I like to find places that have an Alaska connection, and Portland, Oregon is one. A favorite old dead guy of mine, Charles Erskine Scott Wood, spent some of his early years in Alaska, but left behind a mighty legacy in Portland.
In early 1877, when an infantry officer, he joined an expedition that had requested a military escort to climb Mount St. Elias, but after the group left Sitka, and without approval from superiors, Wood set off for Alaska. Ranging along the Southeast coast, he stayed in Klukwan, near Haines in the Southeast, and wrote about his experience in Century Magazine in July 1882, "Among the Thlinkits in Alaska."
After Alaska, he returned to duty to fight in the Nez Perce War, and is best known for transcribing Chief Joseph's famous speech that ended with "My heart is sick and sad. From where the sun now stands, I will fight no more forever."
In Portland, many of his good works are still enjoyed today - he helped found the Portland Art Museum, being a painter himself; he hired the sculptor Olin Warner to design the Skidmore Fountain in the section of the city that was its center in 1888; and the Portland Rose Festival was his idea.
This renaissance man and wide-ranging intellectual is a sort of the godfather of today's Portland with its quirkiness, irreverence and independent attitude. After all, he left his wife to run off to California with suffragette and poet Sara Bard Fields in 1918.
Fresh food and drink
The city's nicknames include City of Roses, Bridgetown, Little Beirut, P-Town, Rip City and PDX. It's also known as Stumptown. The coffee here will send you into the stratosphere, it's so strong. My first and last cup had the same effect as a Turkish cigarette I once tried to smoke. Move over Red Bull.
After its coffee, Portland boasts some of the finest beer brewers in the Northwest. See http://www.travelportland.com/article/portland-breweries and for its wineries, http://www.travelportland.com/article/urban-wineries-in-portland.
Then there's the food. This is a foodie's paradise with its restaurants and food trucks - there's hundreds - and the inhabitants' insistence on fresh, locally sourced produce and meat called "farm to fork."
There is an HBO series in its sixth season called "Portlandia" that had an episode about a couple who went out to eat and had chicken, then traced it back to the farm where it was raised and had the farmer talk about its life before it hit the dinner plate. Hilarious.
I have never had a bad meal here.
For sweet stuff there's gourmet doughnuts, cupcakes and ice cream at Ruby Jewel. I think the Northwest has the most unique ice cream flavors I've ever tasted - like their ice cream sandwich lemon cookie with honey lavender ice cream.

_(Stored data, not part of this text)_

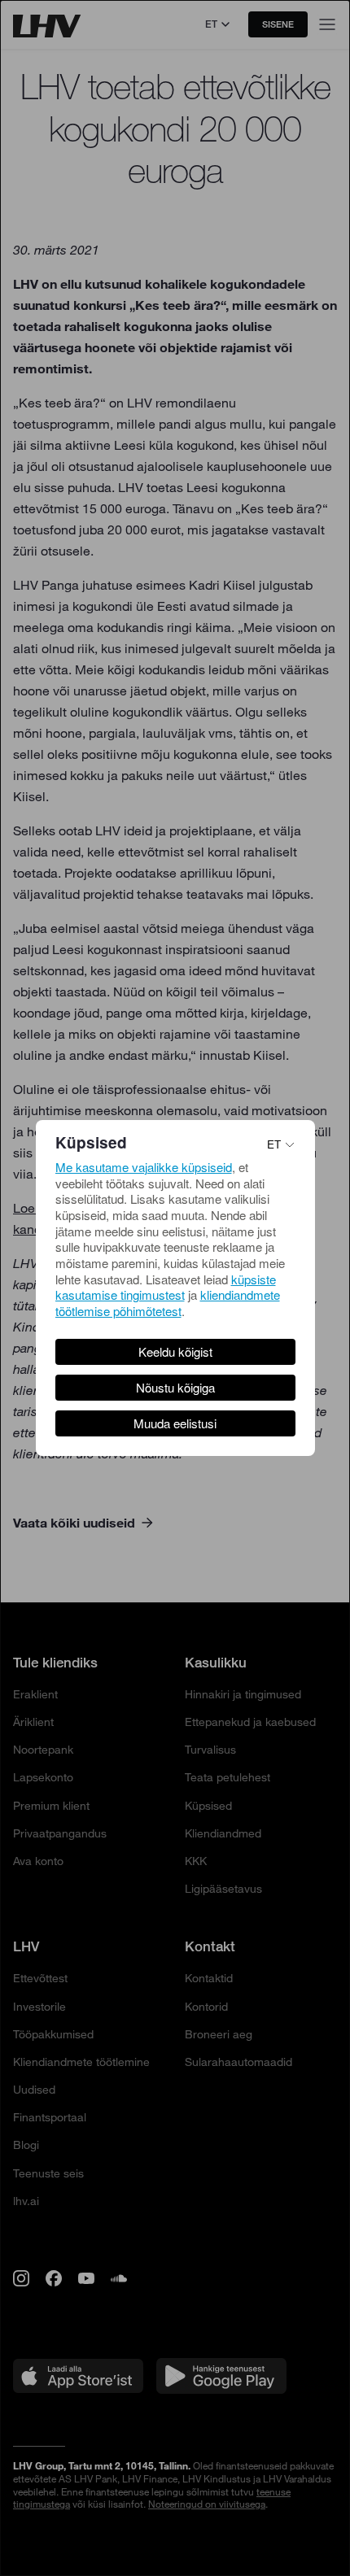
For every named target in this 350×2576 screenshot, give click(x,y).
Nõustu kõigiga (175, 1387)
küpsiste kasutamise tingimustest (165, 1287)
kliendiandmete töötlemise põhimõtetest (167, 1302)
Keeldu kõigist (175, 1351)
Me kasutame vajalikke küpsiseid (143, 1166)
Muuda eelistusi (175, 1423)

You can travel through this town on your stomach.
Get around easily
Portland has a bus and rail system operated by TriMet, its name reflecting the three metropolitan area counties it serves - Multnomah, Clackamas and Washington. It's a system that's easily understandable and not too expensive. In fact it has an "Honored Citizen" one-day pass for those 65 and older, people on Medicare and those with disabilities for a mere $2.50.
The Portland Transit Mall at Fifth and Sixth avenues is a transit-priority corridor where buses and light rail trains converge.
It's a bike-friendly city where about 8 percent of commuters bike to work, the highest proportion of any major U.S. city and about 10 times the national average. In July 2016, Portland will have a bike-share program running with 600 bikes.
Work your brain
No visit to Portland is satisfying without a stop at Powell's Books. While well-known to book lovers, shopping the store for books online doesn't touch the experience of wandering through Powell's many levels and being guided by its friendly, knowledgeable staff at all of its four locations. One of the largest used and new bookstores in the world, it's open 365 days a year.
Get out of town
Mount Hood is not far away, and a gorgeous drive on Route 35 through the farmlands of Hood River Valley, where that chicken came from, as well as pears and apples, and then up to Timberline Lodge at an elevation of 6,000 feet.
Built in the Great Depression by workers and craftsmen of the Workers Progress Administration and the Civilian Conservation Corps, the lodge has the largest timber frame beams I have ever seen – massive. Sit by the fire and sip a drink or venture out to ski.
Rooms in November are $145 a night for two at http://www.timberlinelodge.com and the rooms are luxuriously rustic - some with fireplaces. There are specials available for mid-week stays. And always say you're from Alaska wherever you go – it greases the conversation and people are so interested in the state. Expect the sigh and the, "I've always dreamed of going to Alaska."
There's about 1,000 miles of hiking trails around Mt. Hood and Mt. Hood National Forest, but beware hiking unprepared, as the mountain's weather is fickle, but you already know about that.
Getting there
Portland's airport is a destination of Alaska Airlines, but again, you probably already know that if you book tickets to the Lower 48. It's one of the best airports I've been through - large, airy and, like the city, it has good food. One-way fares in November are $278.
You can always save this trip for next year and the PFD special.
But remember when Alaska Airlines gave PFD specials of two or was it three trips for the PFD amount? Sigh. We'll never see that again.